# Exercise prompt
List every line of the data below that contains the string "checkbox", matching case exactly.

>> START Information supplied

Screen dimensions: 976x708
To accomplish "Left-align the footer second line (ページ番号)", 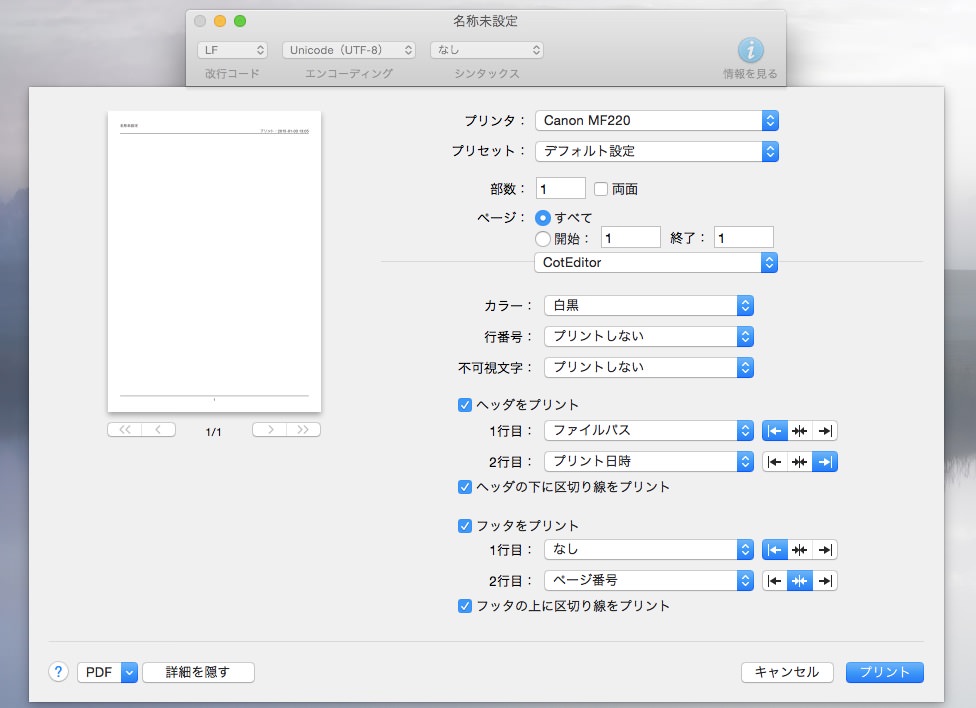I will (x=774, y=580).
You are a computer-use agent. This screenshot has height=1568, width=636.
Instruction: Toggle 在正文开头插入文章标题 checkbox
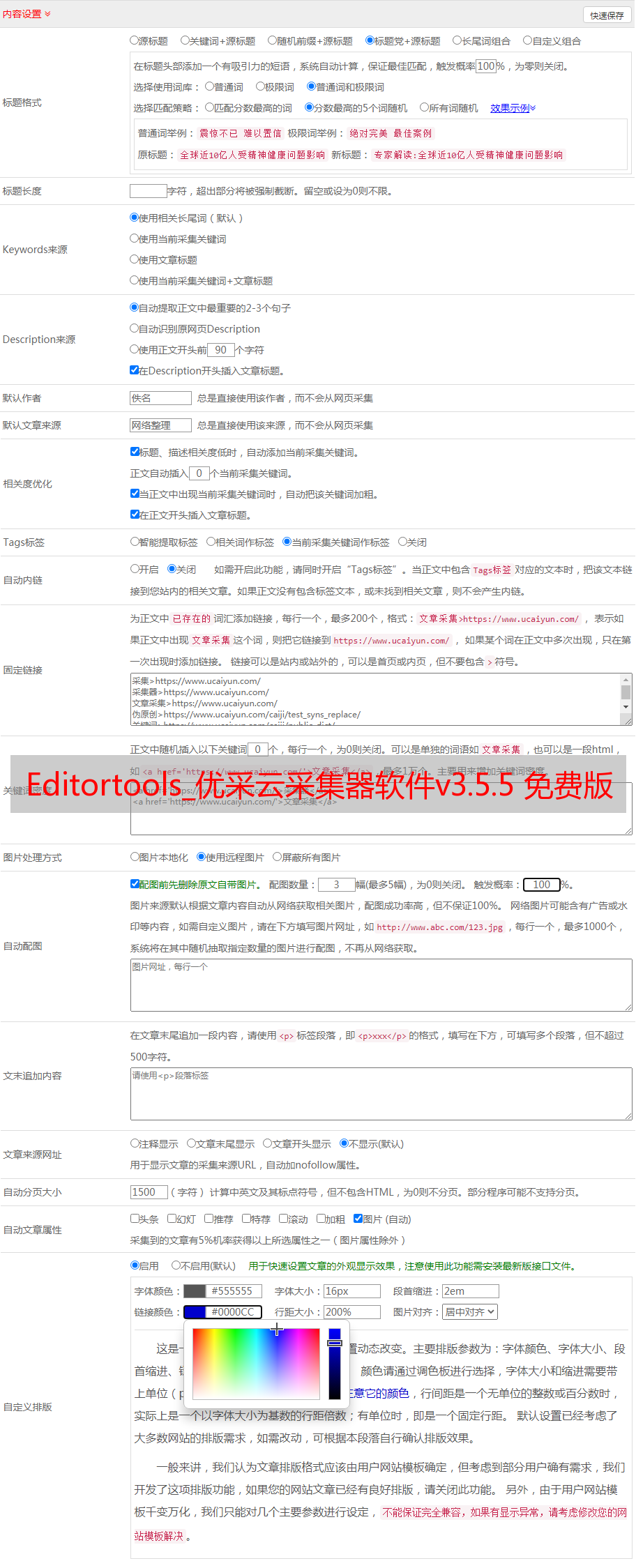click(x=135, y=515)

>> END Information supplied

# Exercise answer
Instruction: Toggle 在正文开头插入文章标题 checkbox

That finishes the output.